A palavra ética deriva do termo grego ethos, que significa comportamento, ação ou atividade. Portanto, a ética é definida no texto como o estudo científico e filosófico do comportamento humano, englobando a análise das ações, das escolhas e dos valores que orientam a vida dos indivíduos em sociedade.
02 – Em que consiste
a famosa "ética do meio-termo" de Aristóteles e o que ela condena?
A ética do meio-termo consiste na busca por uma justa medida (ou metrética) entre os extremos da conduta humana, equilibrando o desenvolvimento material e espiritual do homem. Ela condena categoricamente os extremos — tanto o cultivo exclusivo do prazer quanto o ascetismo ou estudo radical —, apontando que o excesso e a falta são os verdadeiros causadores dos vícios e dos desvios de caráter.
03 – Como
Aristóteles define a felicidade e qual a relação dela com a natureza essencial
do ser humano?
Para Aristóteles, a felicidade é o estado de espírito máximo a que todo homem aspira.
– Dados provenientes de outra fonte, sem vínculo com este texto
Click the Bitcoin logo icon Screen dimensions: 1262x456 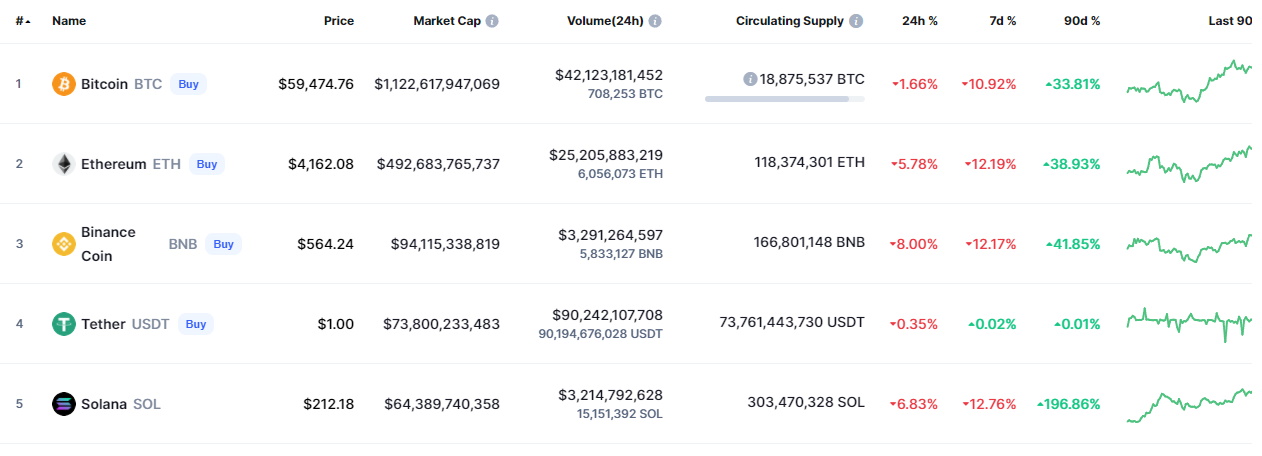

Como a especificidade que define e diferencia o ser humano dos outros seres é o fato de ele ser um "animal racional", a verdadeira felicidade só pode ser alcançada através do total desenvolvimento dessa capacidade racional. Para que esse estado seja pleno, o indivíduo necessita de um equilíbrio entre bens materiais (riquezas que evitam a mesquinhez) e bens espirituais.
04 – De acordo com o
texto, como um indivíduo alcança a excelência (virtude) e quem é o homem
virtuoso para Aristóteles?
A excelência não é um dom nato, mas sim um hábito obtido através da repetição do comportamento e do exercício constante do caráter, idealmente cultivado desde a infância. O homem virtuoso é aquele que possui autocontrole (autarquia), sendo senhor e mestre de seus próprios desejos. Ele sabe aliar inteligência e força, utilizando adequadamente seus recursos e riquezas para aperfeiçoar seu intelecto, distanciando-se tanto da ignorância ingênua quanto da bravura tola.
05 – Como funciona a
aplicação prática do meio-termo em relação às qualidades do caráter e por que
os extremistas não conseguem enxergá-lo?
Na prática, o
meio-termo situa-se exatamente no centro entre dois extremos viciosos. O texto
exemplifica que a coragem é a justa medida entre a covardia e a audácia, assim
como a amizade está entre a belicosidade e a bajulação. Os extremistas não
conseguem enxergar esse ponto de equilíbrio porque são inconscientes da
moderação; assim, quem está em um extremo sempre acusará o homem do meio-termo
de praticar o vício oposto (como na política, onde o moderado é rotulado de
radical pelos conservadores e de conservador pelos radicais).